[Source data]
———

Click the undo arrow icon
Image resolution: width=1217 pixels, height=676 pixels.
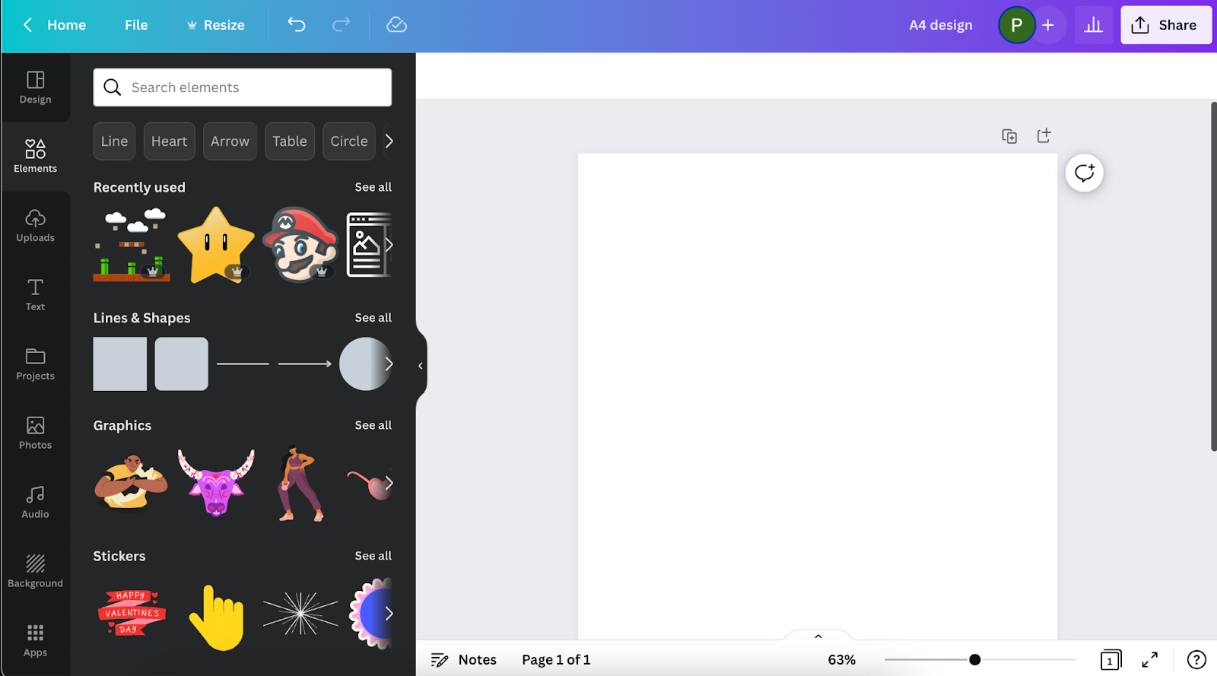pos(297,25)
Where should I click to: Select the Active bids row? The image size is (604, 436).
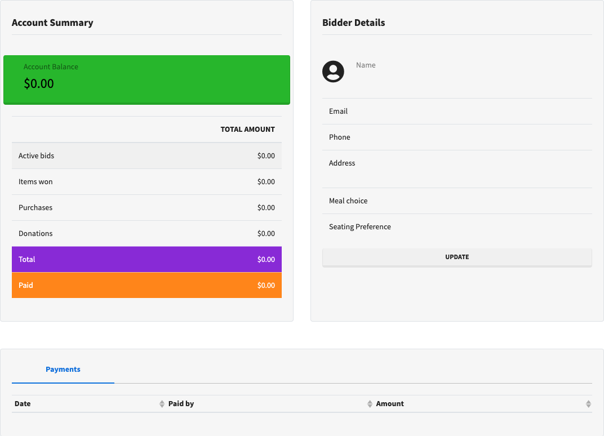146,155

———

WHAT IS BEING ASKED ::
Copy out the lines of the items again, starting at the line that contains "Where should I" and continuing to the end of the items, with both ends included. Omit the pictures from your copy.

WRITTEN REPLY ::
Where should I click to: Select the Active bids row? The image size is (604, 436).
146,155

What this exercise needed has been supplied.